Il volontariato

Pratico il volontariato dal 1993, per lunghi anni presso l'Associazione di Trieste Club Zyp, che dedica le sue cure particolarmente a persone con disagio mentale.

Del Club Zyp sono stata vicepresidente e poi continuativamente membro del direttivo.

Ho condotto laboratori di scrittura e incontri di ascolto della musica

Ho partecipato a corsi di formazione sui "percorsi di guarigione" e su "gli uditori di voci".

Di fronte ai "percorsi di guarigione" ho condiviso momenti di gioia.

Di fronte alle sconfitte, alla malattia che non lasciava tregua e a molte perdite durante il cammino, ho condiviso i dolori di tutti.

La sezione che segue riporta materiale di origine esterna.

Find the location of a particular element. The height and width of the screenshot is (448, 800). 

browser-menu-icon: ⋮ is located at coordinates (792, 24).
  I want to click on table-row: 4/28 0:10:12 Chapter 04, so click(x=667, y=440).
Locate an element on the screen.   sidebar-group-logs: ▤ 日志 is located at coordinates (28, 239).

Sono uscita dall'Associazione quando mi è parso che lo spirito del volontariato venisse meno e che fosse tradito lo scopo stesso di accoglimento fraterno e deistituzionalizzato del malato mentale, scopo per cui l'Associazione era stata fondata e scopo per cui vi ero entrata.

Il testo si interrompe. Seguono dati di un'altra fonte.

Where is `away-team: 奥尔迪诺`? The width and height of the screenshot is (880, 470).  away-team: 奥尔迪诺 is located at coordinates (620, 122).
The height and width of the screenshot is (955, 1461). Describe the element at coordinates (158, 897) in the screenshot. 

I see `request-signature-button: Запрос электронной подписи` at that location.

Nel 2006, dalla convinzione che il linguaggio della poesia sia intimamente e costitutivamente solidale, è nata l'Associazione di volontariato Poesia e Solidarietà, di cui sono Presidente (http://www.poesiaesolidarieta.it/), e che conduco con l'appoggio "solidale" di molti amici che mi hanno incoraggiata ed aiutata a costituirla.

Anche in questo mi è sempre compagno il mio sposo Ottavio.

L'Associazione svolge una attività intensa con i disabili, nel sociale (incontri con i detenuti), nelle scuole, nei luoghi dove la poesia può essere seme di crescita, di riscatto o di conforto. L'Associazione supporta ora il Concorso Internazionale di Poesia Castello di Duino (www.cstellodiduinopoesia.it ) che Ottavio ed io abbiamo ideato e promosso dal 2003, riservato ai giovani e collegato a scopi umanitari.

Considero il volontariato come un momento di quello "stare in relazione senza competizione" da cui mi sembra potrebbe riformarsi il vivere civile.